O Martin do primeiro longa-metragem do Demy filho vai ao México tentar encontrar Lola.

Os Demy-Varda exageram na coisa da metalinguagem.

Não é um grande filme. Mas tem coisas boas – é um filme para se respeitar

Um pequeno detalhe. Num filme que reúne Chiara Mastroianni, Geraldine Chaplin e Salma Hayek, o Demy filho inventou um pequeno papel para André Wilms. Eu não conhecia esse ator. Ele faz o papel principal no belo filme do finlandês Aki Kaurismäki, O Porto/Le Havre, do mesmo ano de 2011.

E, agora, uma tentativa de conclusão.

Não me pareceu um grande filme, esta estréia de Mathieu Demy na direção de longa. Tem mostras disso mesmo, de que é estréia, de que é começo. Como quase toda primeira obra de jovem, é ambiciosa, pretensiosa, e tem um ou outro defeitinho.

Mas é um filme para se respeitar.

O garoto tem muito chão pela frente. E tem talento. Embora a frase “tem talento”, em referência a um filho da Varda e de Demy, seja apenas um pleonasmo bobo.

Anotação em novembro de 2012

Americano

De Mathieu Demy, França, 2011

Com Mathieu Demy (Martin), Salma Hayek (‘Lola’), Geraldine Chaplin (Linda), Chiara Mastroianni (Claire), Carlos Bardem (Luis), Jean-Pierre Mocky (o pai), Pablo Garcia (Pedro), André Wilms (o alemão), Sabine Mamou (a mãe, em cenas do filme Documenteur)

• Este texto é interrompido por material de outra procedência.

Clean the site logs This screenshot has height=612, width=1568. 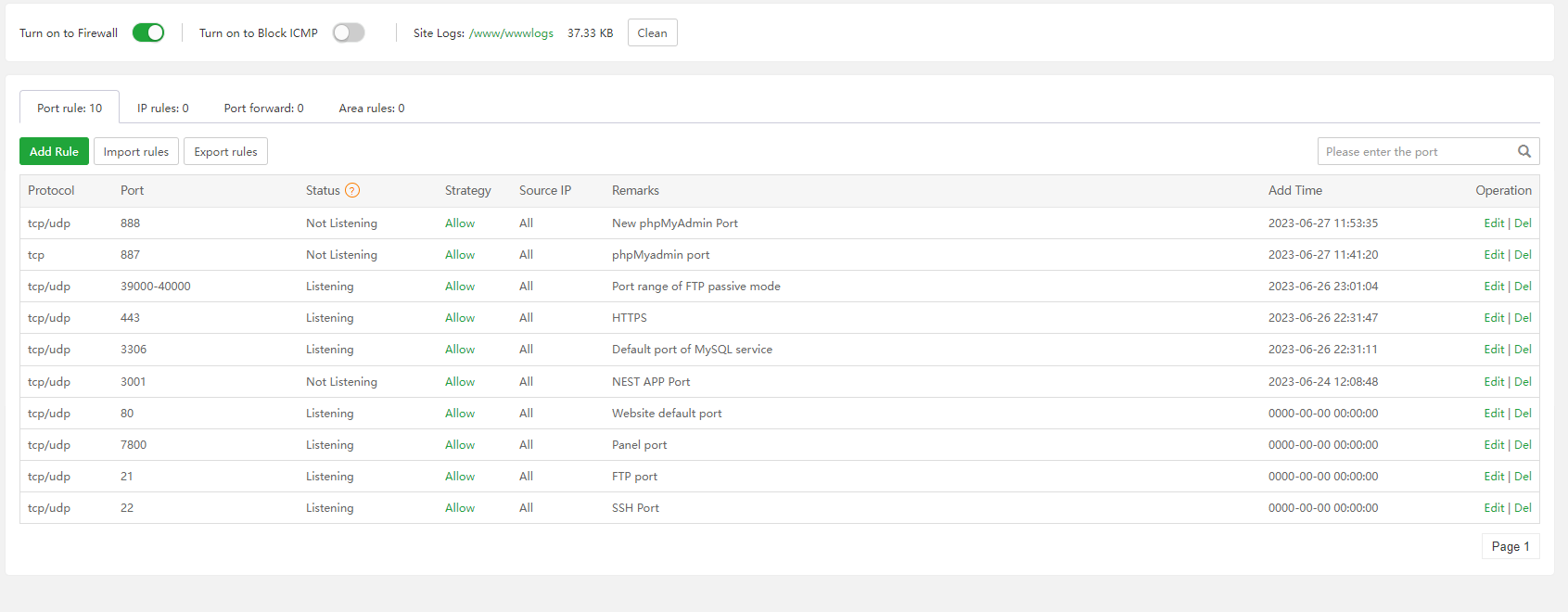(652, 33)
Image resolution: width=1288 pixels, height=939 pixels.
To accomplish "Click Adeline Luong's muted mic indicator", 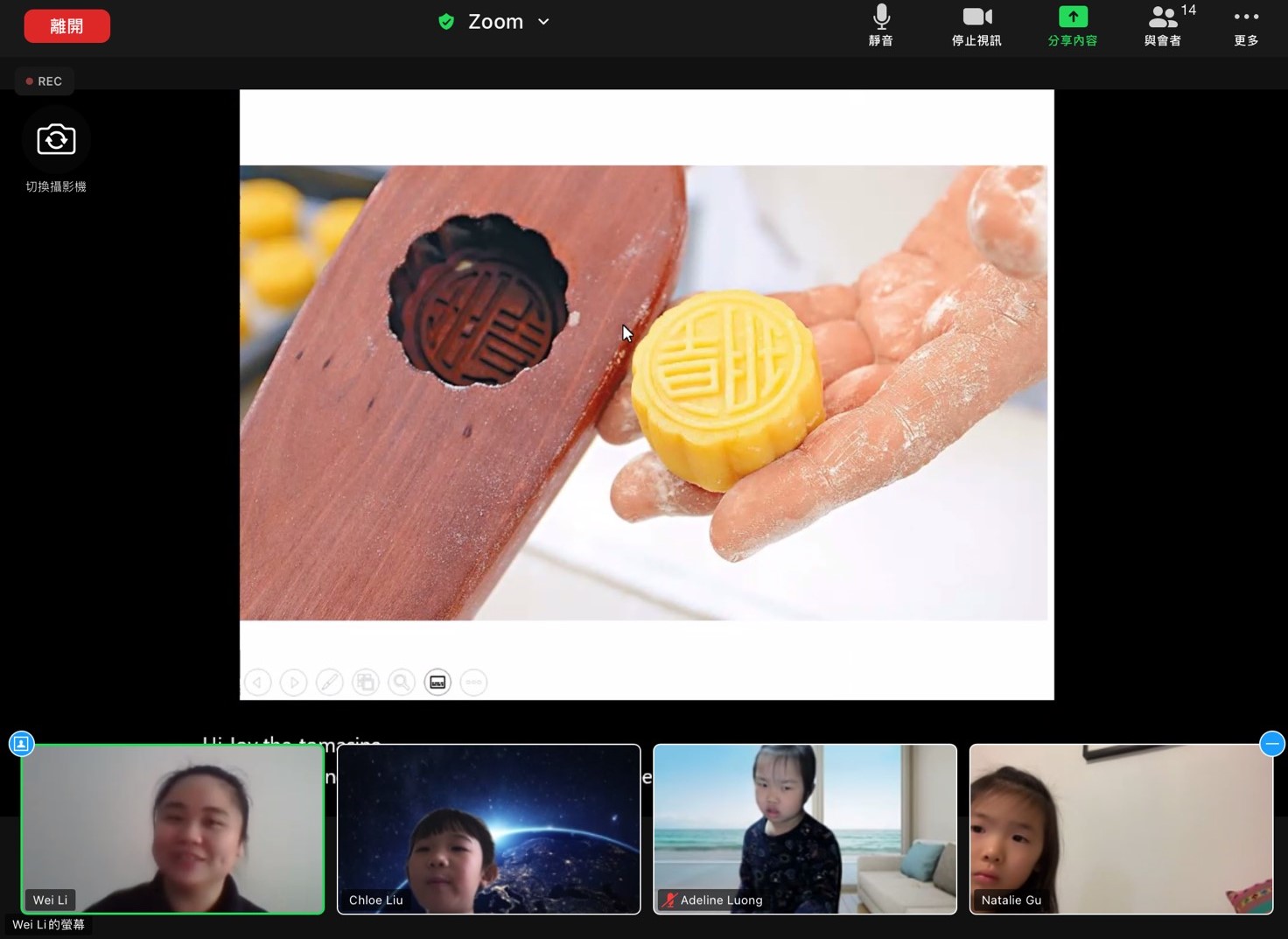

Argumento e roteiro Mathieu Demy

Fotografia Georges Lechaptois

Música original Grégopire Hetzel

Com música de Georges Delerue para o filme Documenteur, de Agnès Varda

Entre as canções, “Going to a town”, de Rufus Wainright

Montagem Jean-Baptiste Morin

Cor, 90 min

Produção Les Films de l’Autre, Ciné Tamaris, arte France Cinémam, Canal+. DVD Califórnia.

**1/2

Um comentário para “Americano”

  1. Eu particularmente gostei muito de “Americano”, a mais do que promissora estreia de Mathieu Demy na direção de longas-metragens. Infelizmente, Mathieu não dirigiu outros filmes até o momento. Porque será? Qual terá sido a reação da crítica mundial a respeito desse filme?